Di Petsa Fall 2025 Fall 2025
Dimitra Petsa has been deep in the trenches of love. Not just the saccharine, rom-com kind, but the all-consuming, boundary-blurring, body-worshipping kind—the stuff of erotic literature, Venus in Furs, divine sexuality, and feminist sexual theory. She’s been reading, obsessing, and writing—because of course, she’s writing a book. A whole book, coming out this year, dedicated to the very concept behind this collection: reclaiming female sexuality and desire, stripped of shame, on its own terms.
Which, honestly, feels radical. Fashion is so personal, so charged with desire, and yet—Petsa sees a void. A kind of aesthetic amnesia, where the female gaze—sensual, self-possessed, carnal—has been muted, diluted, reduced to soft-focus palatability. “We don’t really see our desire or carnal feminine sexuality,” she said before the show. “There are so many elements of visual language in fashion and art that signal a monoculture—I want to enrich our vocabulary with a woman’s perspective.”
And so, for Fall 2025, Petsa staged a reclamation. Reflections of Desire wasn’t just a collection; it was a casting call for archetypes—women as introspective writers and tortured artists, muses articulating our most deviant wants, historical and mythical figures reimagined with their agency intact. The show was thick with symbolism: Ayra Starr and Mia Khalifa walked. A model accepted a flower from the audience and gave a kiss in return. A literal archangel of love descended with draped, heart-shaped wings. There were knights in shining armor—male and female—wearing chainmail and hand-carved silver torso sculptures, crafted by Petsa herself, their jeweled swords gleaming under the lights.
Bridalwear, always one of Petsa’s fascinations, was turned inside out. “Women are told not to be narcissists, socialized to avoid self-pleasure, to shrink themselves,” she said. “The wedding is the one time she’s allowed to be the center of attention—but only through the act of marrying a man. I wanted to twist that psyche.” And twist she did—sending out brides in body-sculpting dresses, studded with pearls and silver chains, flanked not by blushing flower girls, but by a troupe of men in lace-trimmed underwear.
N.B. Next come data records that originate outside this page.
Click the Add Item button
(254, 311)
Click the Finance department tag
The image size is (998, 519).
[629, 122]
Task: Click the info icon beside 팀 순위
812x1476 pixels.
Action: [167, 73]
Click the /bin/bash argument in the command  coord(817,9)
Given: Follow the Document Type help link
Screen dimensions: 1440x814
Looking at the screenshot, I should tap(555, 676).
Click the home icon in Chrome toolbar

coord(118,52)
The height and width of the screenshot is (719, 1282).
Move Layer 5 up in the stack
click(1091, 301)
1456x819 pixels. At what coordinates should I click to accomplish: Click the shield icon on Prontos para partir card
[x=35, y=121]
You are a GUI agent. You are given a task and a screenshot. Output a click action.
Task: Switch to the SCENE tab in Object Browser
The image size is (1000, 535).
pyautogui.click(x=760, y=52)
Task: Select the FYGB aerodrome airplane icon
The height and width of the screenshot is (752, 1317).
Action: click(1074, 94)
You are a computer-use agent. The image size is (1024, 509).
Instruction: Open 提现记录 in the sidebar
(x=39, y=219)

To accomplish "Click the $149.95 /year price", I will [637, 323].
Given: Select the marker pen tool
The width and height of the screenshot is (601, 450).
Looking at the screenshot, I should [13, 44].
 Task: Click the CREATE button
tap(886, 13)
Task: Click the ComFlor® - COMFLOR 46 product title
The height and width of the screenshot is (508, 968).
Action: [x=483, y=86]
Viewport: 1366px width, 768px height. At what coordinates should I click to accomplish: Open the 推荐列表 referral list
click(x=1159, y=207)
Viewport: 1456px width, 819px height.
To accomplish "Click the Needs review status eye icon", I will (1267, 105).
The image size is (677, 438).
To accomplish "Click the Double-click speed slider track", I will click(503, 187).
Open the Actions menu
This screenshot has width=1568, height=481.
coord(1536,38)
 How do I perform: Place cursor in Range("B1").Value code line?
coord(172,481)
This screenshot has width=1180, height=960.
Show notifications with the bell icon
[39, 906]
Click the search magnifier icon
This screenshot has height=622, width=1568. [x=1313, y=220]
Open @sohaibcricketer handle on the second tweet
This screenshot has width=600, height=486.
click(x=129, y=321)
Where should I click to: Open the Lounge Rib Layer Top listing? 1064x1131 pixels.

Petsa wove her own heartbreak into the collection, embedding pieces with personal mythology. There were low-rise trousers with an open book placed exactly at the crotch (an invitation to be read in the most literal sense). A bra with script as nipple pasties. And, in a deeply unhinged and poetic move, an entire print composed of lipstick kisses—Petsa spent hours kissing paper, smudging her favorite lipstick down to nothing. “I was heartbroken when making that print,” she admitted. “I think you can feel the intensity of it. I was stepping into a new version of myself—they’re kisses of hope.”
Menswear continued its evolution—thigh-sliced black suiting, deep oxblood knits leaving the chest bare. James Corbin, a longtime muse, walked in a clerical-like cloak, because why not invoke the aesthetics of religion while rewriting the mythology of desire? Tailoring took on new depth: wool coats fused with jet-black velvet, leather outerwear trimmed with lush vegan fur that all but begged to be touched. And, of course, her signature wet-look dresses—this time in gradient reds, blacks, and earthy browns. Details were decadently filthy: sheer lace teasing over nipples, body jewelry trailing from the pelvis to the throat, a whisper of kink in every stitch.
The show was more intimate than in past seasons—fewer looks, more intention. Petsa, now officially a NewGen graduate, wanted time to breathe with each character in her evolving mythos. This was an ode to women who refuse to be quiet, who take up space, who claim their desires as divine. Unapologetic. Untamed.